Neste livro existe caos e ordem, muitos gritos e muitos silêncios. Os protagonistas das diversas histórias que fazem parte desta obra transitam entre o absurdo de poder morrer a qualquer momento e a possibilidade escassa de continuar vivo. Não há muita lógica em suas trajetórias, mas há sempre muita vontade de continuar vivendo, mesmo que isso, às vezes, não dê certo.
Alguns personagens podem cultivar empatia no leitor. Em outros podem provocar irritação. Mas todos, sem exceção, vão suscitar atenção. Não é fácil acordar todos os dias e descobrir, para genuíno espanto, que viver precisa de coragem. Infelizmente, coragem é qualidade muito deseja, mas pouco cultivada. É no medo que passamos muito tempo de nossa vida. É no medo que fingimos lutar.

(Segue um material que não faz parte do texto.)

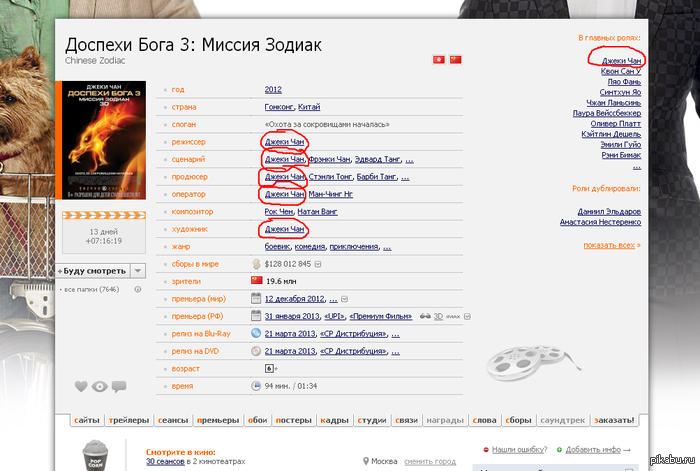Open the dropdown arrow beside Буду смотреть
The height and width of the screenshot is (471, 700).
tap(138, 270)
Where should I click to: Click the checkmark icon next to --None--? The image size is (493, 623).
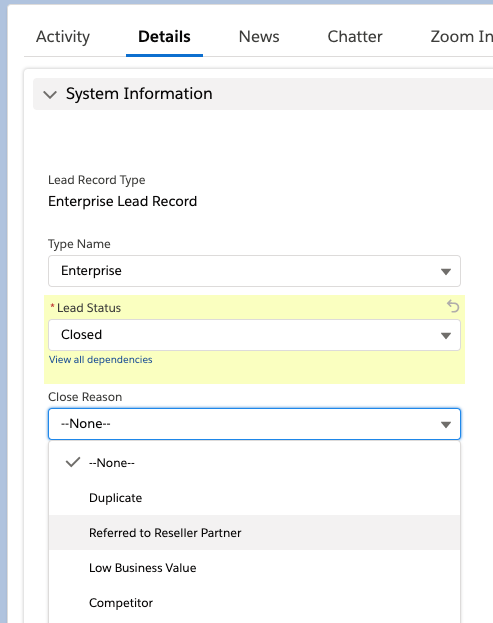pyautogui.click(x=73, y=462)
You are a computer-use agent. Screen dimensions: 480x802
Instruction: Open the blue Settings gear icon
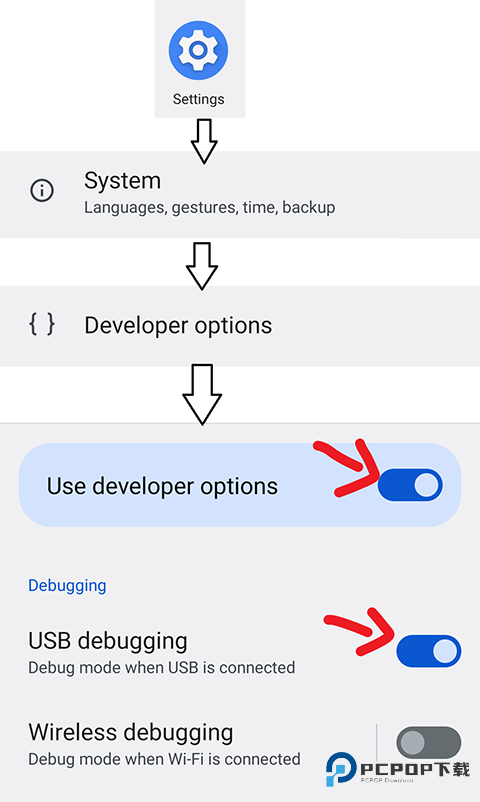coord(199,50)
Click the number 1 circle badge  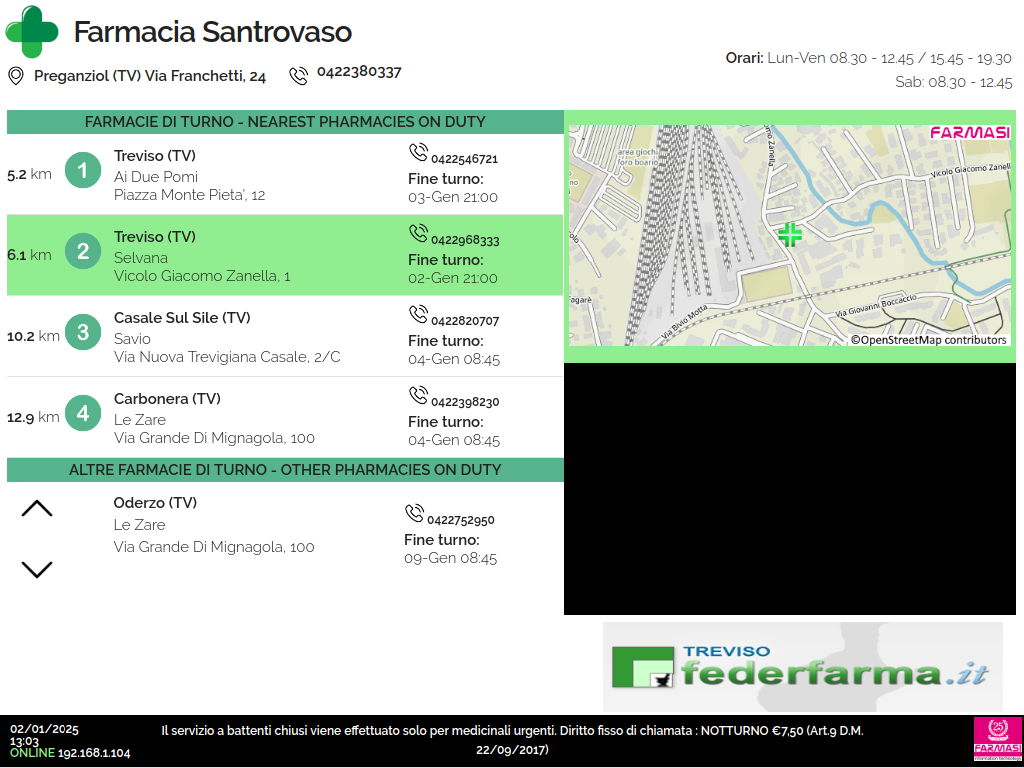click(84, 171)
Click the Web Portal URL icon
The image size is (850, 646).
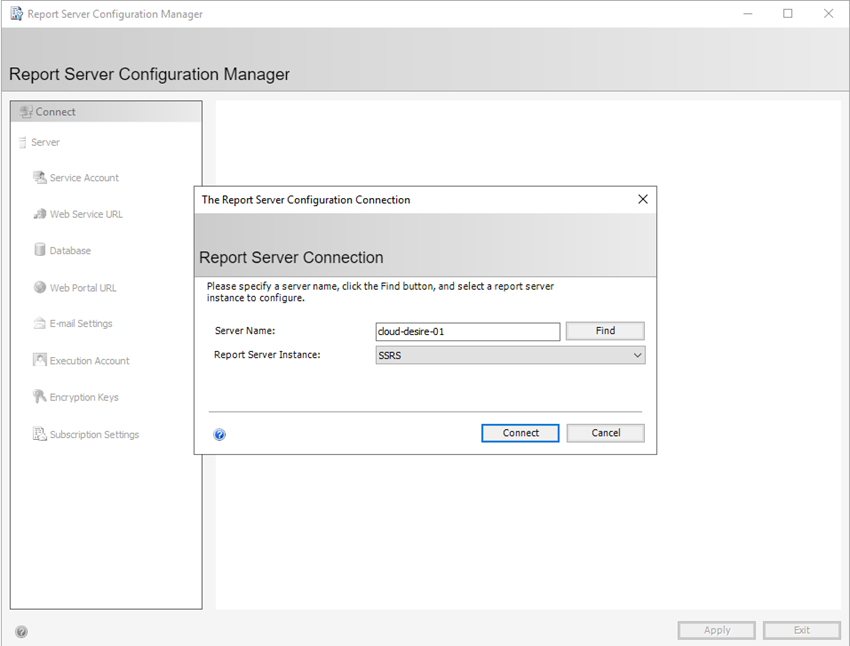coord(40,287)
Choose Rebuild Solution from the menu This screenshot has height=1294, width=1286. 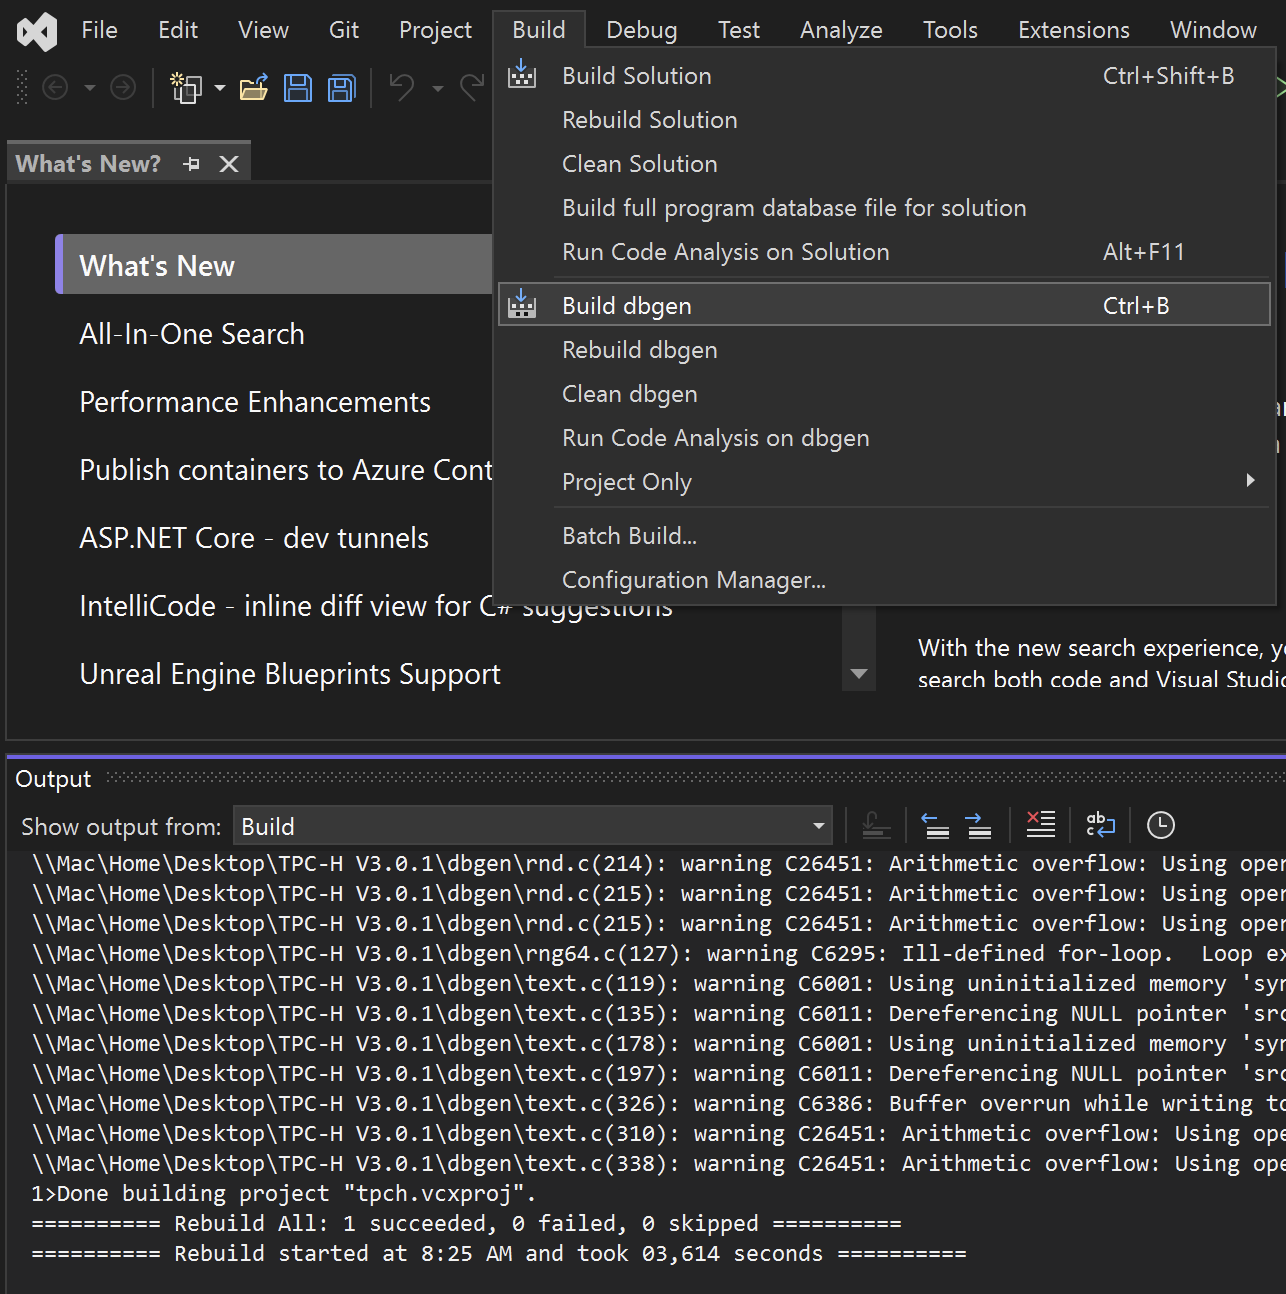(649, 119)
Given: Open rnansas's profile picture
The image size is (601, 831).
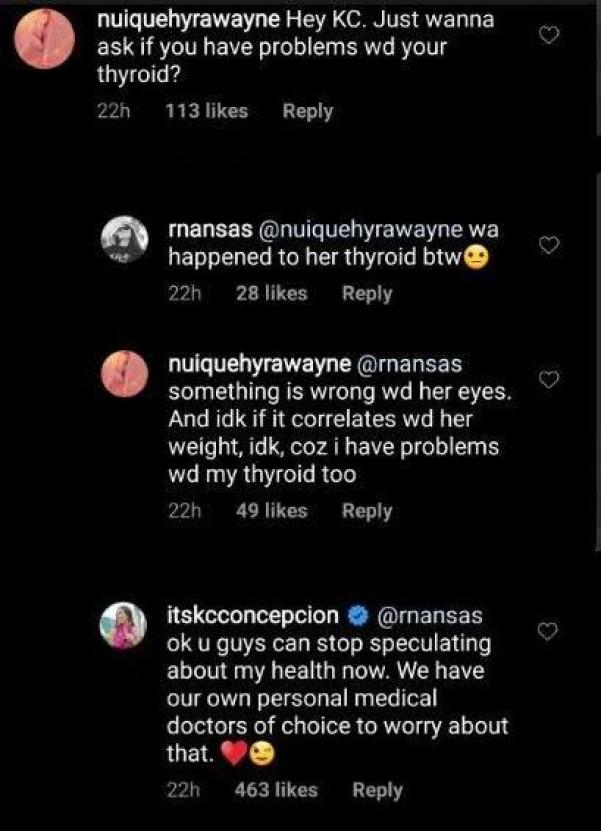Looking at the screenshot, I should [127, 242].
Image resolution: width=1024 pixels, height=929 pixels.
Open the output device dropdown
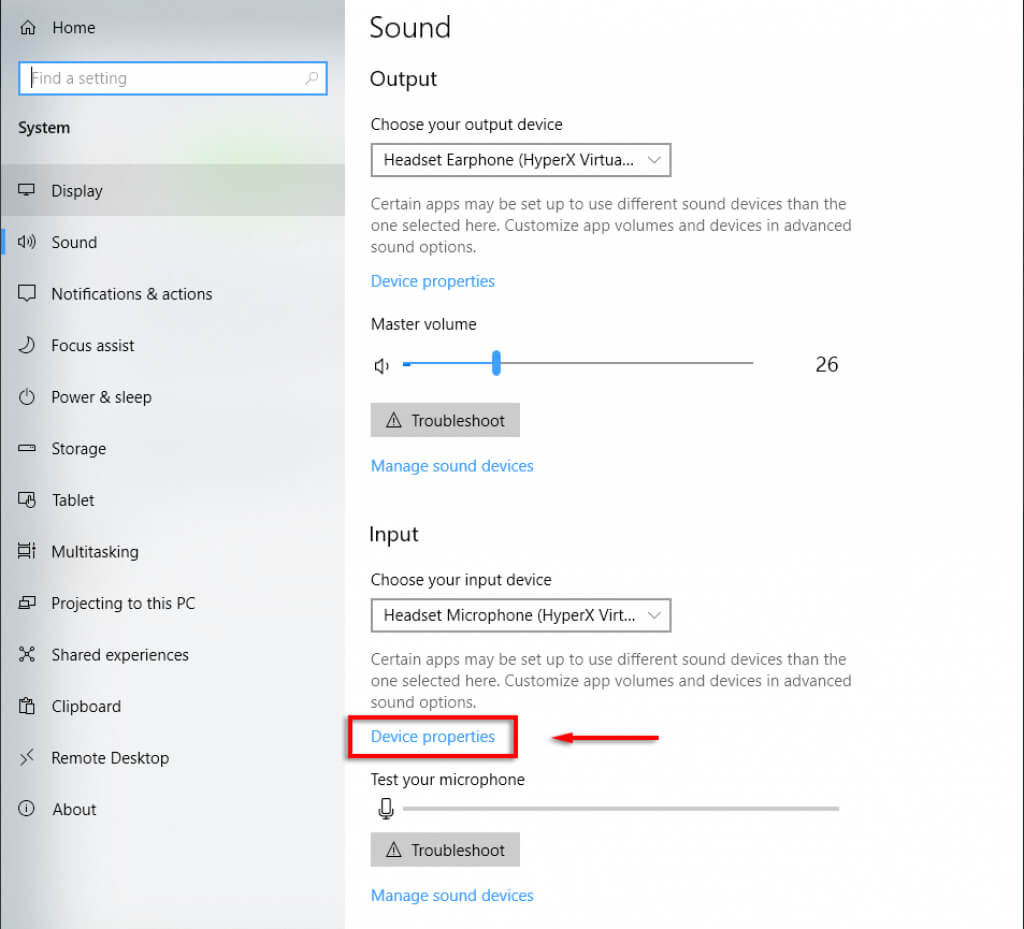[520, 160]
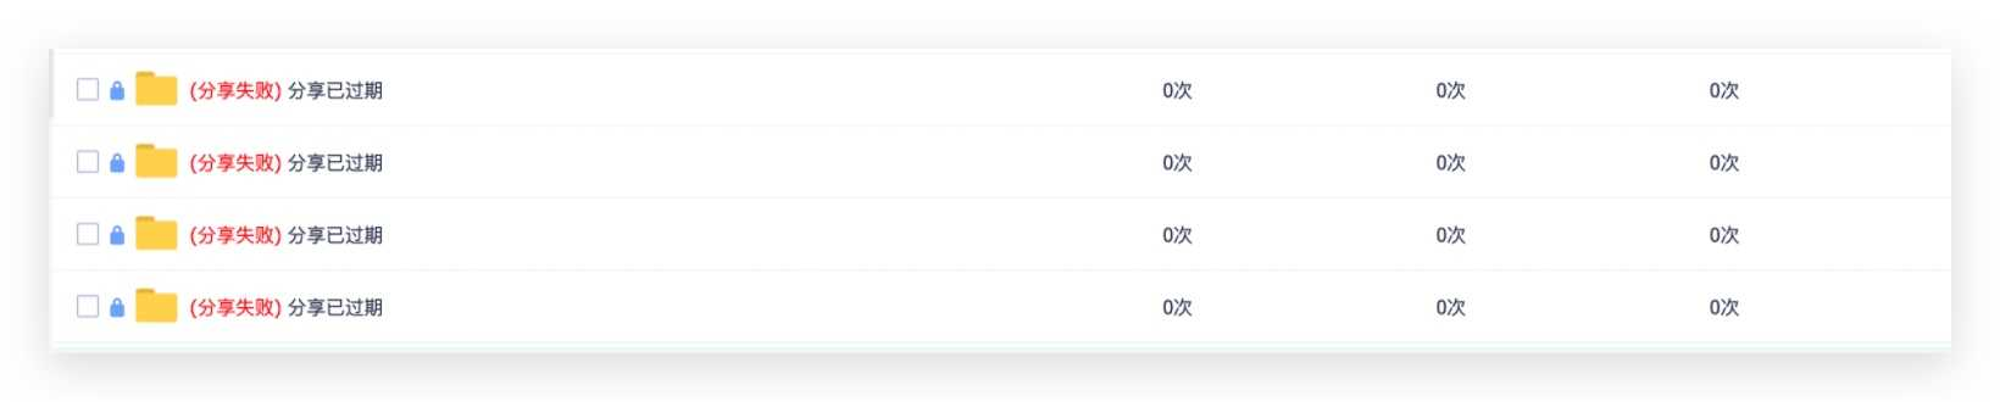The image size is (2000, 402).
Task: Click the lock icon in the third row
Action: point(117,234)
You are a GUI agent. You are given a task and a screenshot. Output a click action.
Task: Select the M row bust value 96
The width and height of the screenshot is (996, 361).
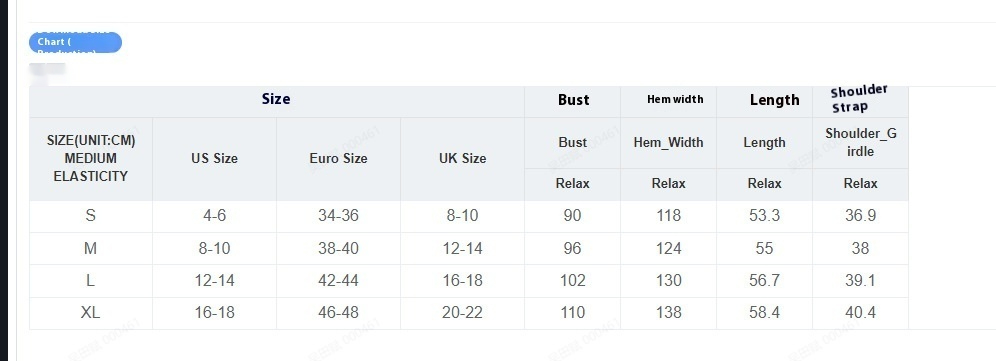[x=572, y=249]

Uma vida cabe num conto? É um questionamento válido. Assim como nunca seremos felizes plenamente todos os dias de nossa existência, também não o seremos para sempre tristes. Há pedaços felizes e há pedaços tristes. E, na soma de pedaços, podemos compor uma vida. E é somando contos que temos várias vidas. E elas estão dispostas aqui.
Dessa forma, os diversos tipos que terão suas vidas detalhadas por estas páginas poderão ser espelhos para muitos. De um simples enamoramento, um desejo de voar, uma experiência numa pista de dança, passando pela vontade infrutífera de ter filhos, estes tipos têm mais em comum com a vida real do que possamos imaginar.
Há de se ter compaixão por alguns, raiva por outros, mas indiferença jamais. Para se lançar na vida, e eles o fazem com bravura, é preciso ter coragem. E isso, felizmente, não falta a eles.